▶ [What is needed]: Output, exactly and with no pictures, the line that contains "Task: Click the" and every line that comes after it in the data below, the last one included.

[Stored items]
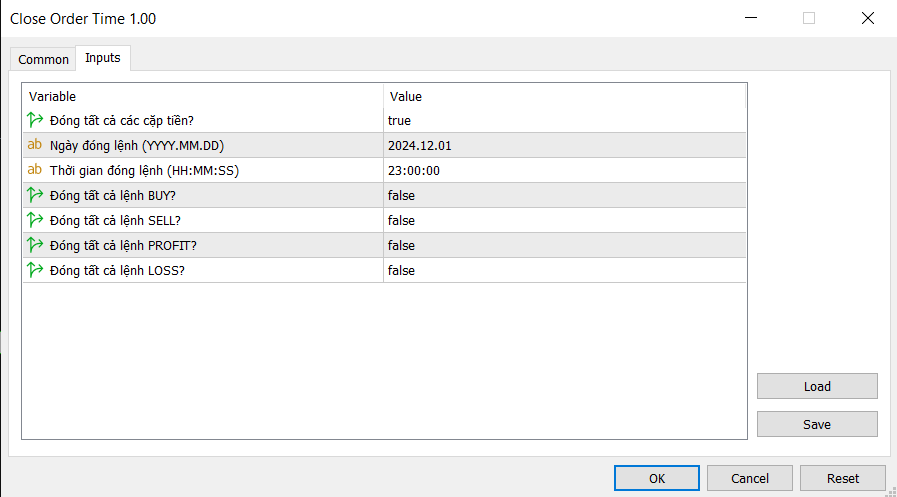Viewport: 897px width, 497px height.
Task: Toggle the 'false' value of 'Đóng tất cả lệnh BUY?'
Action: click(401, 195)
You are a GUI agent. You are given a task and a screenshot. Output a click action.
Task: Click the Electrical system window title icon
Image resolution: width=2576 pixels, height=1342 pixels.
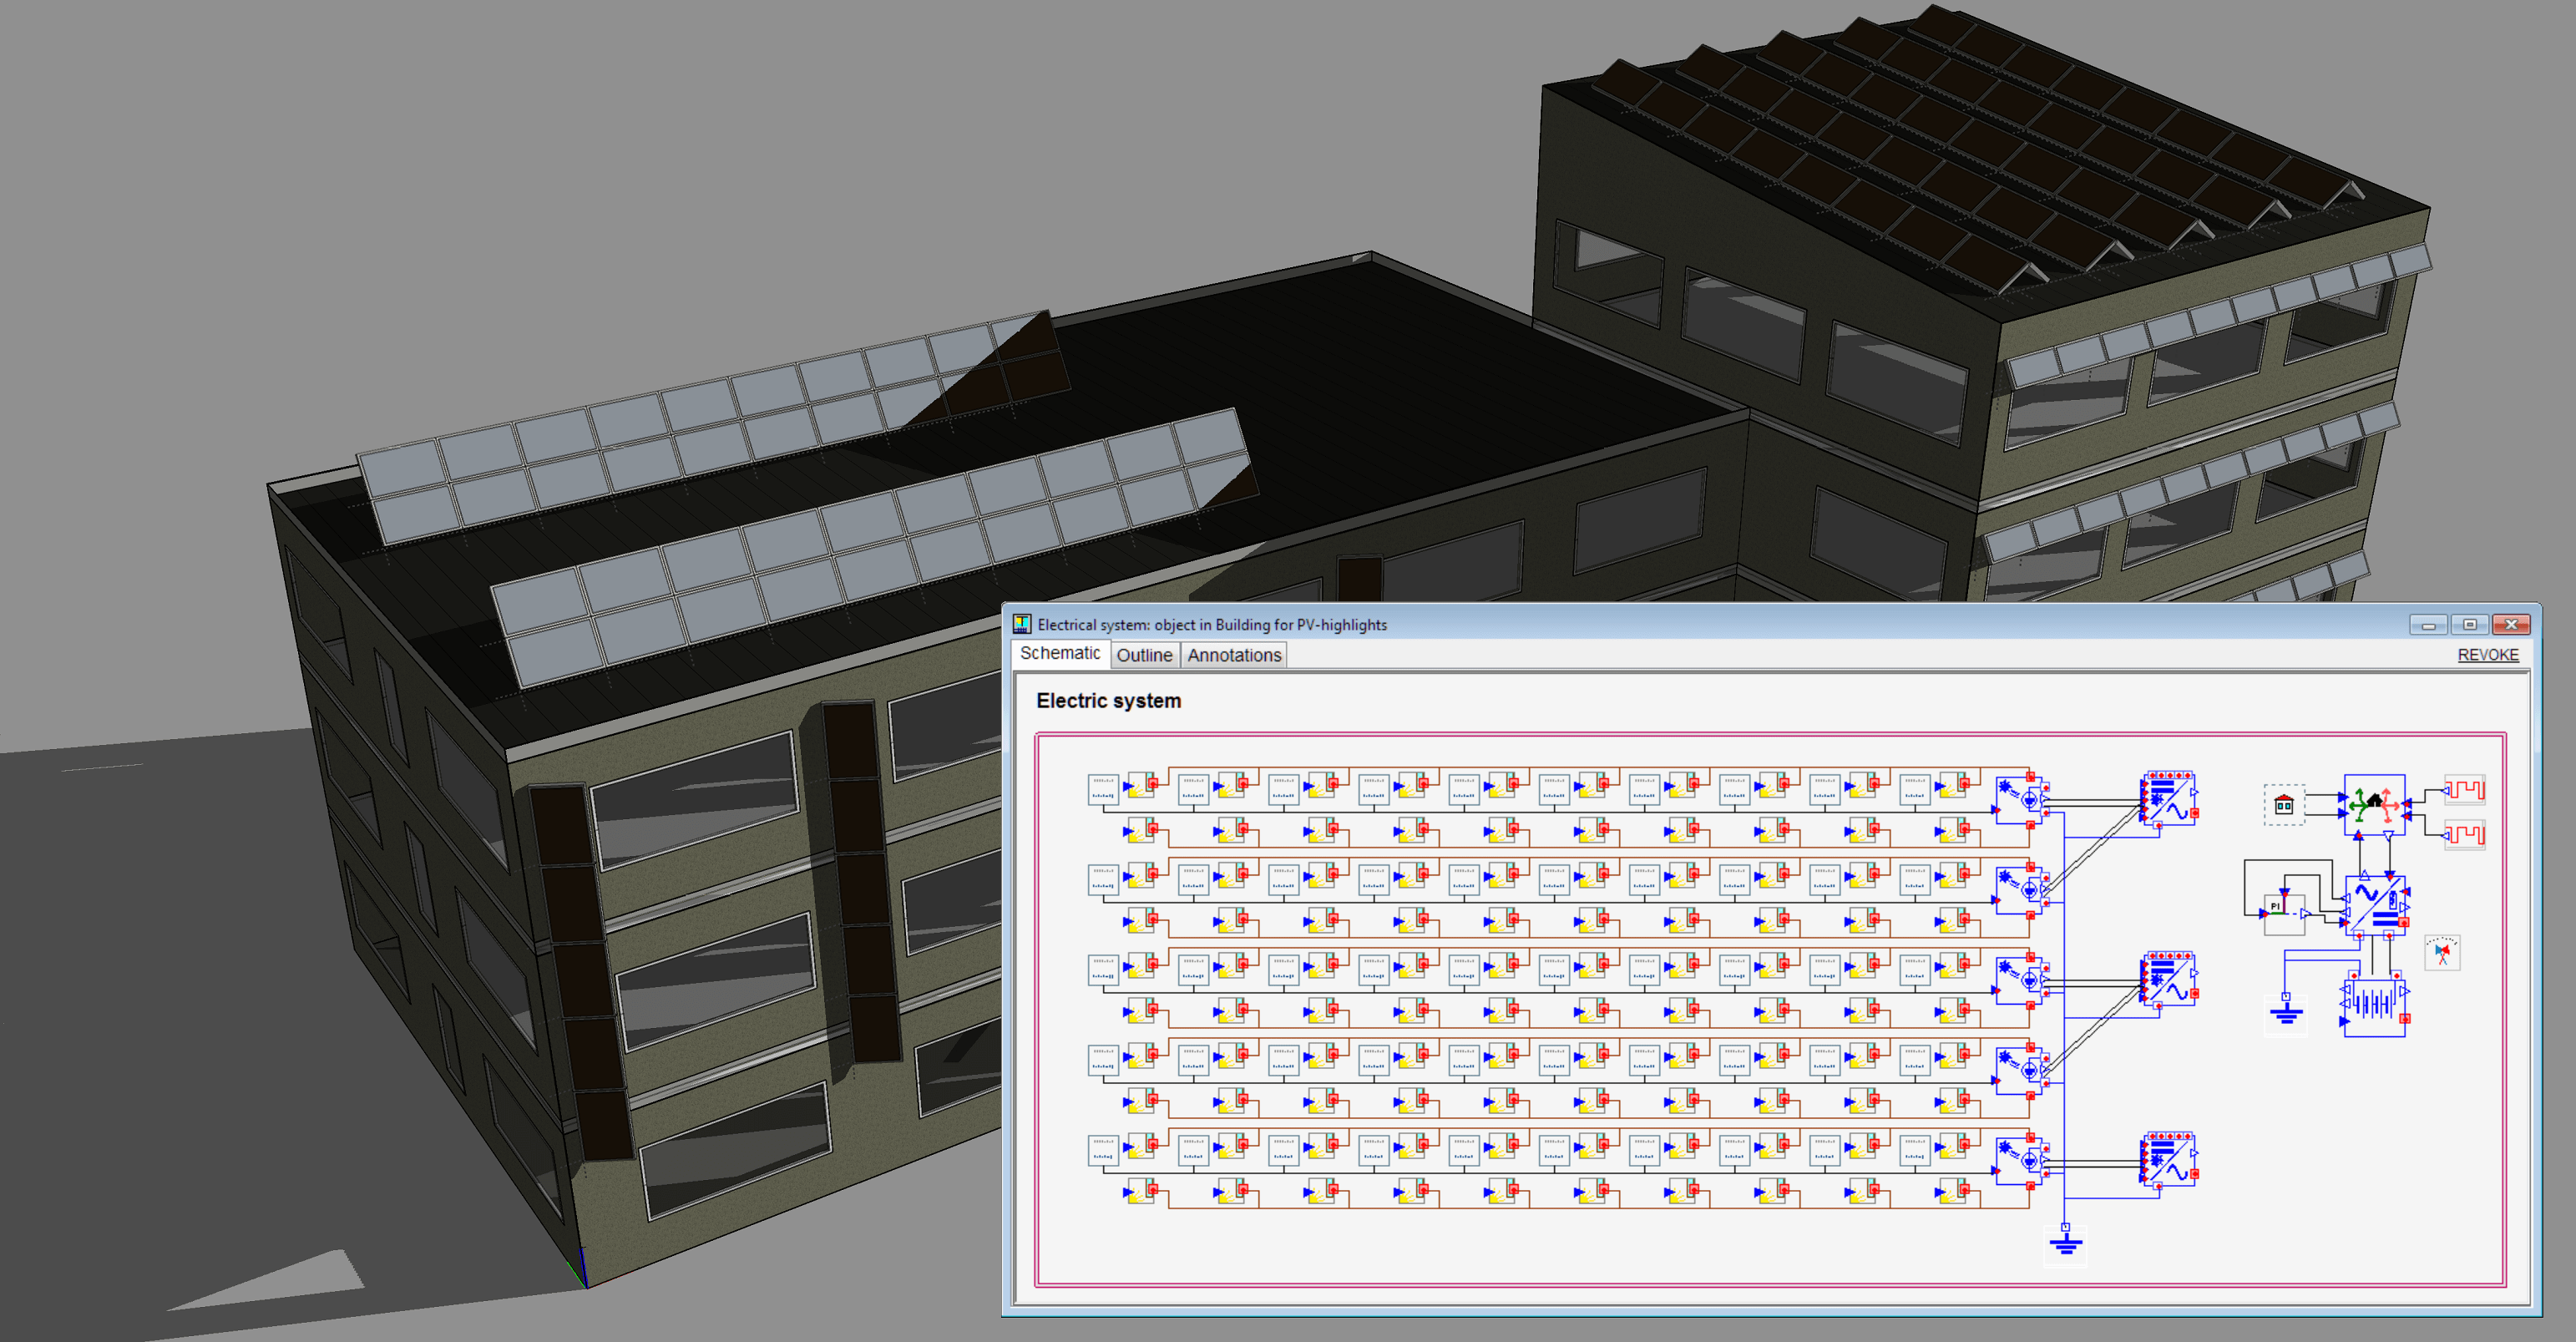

▶ [Result below]:
Task: Click the Electrical system window title icon
Image resolution: width=2576 pixels, height=1342 pixels.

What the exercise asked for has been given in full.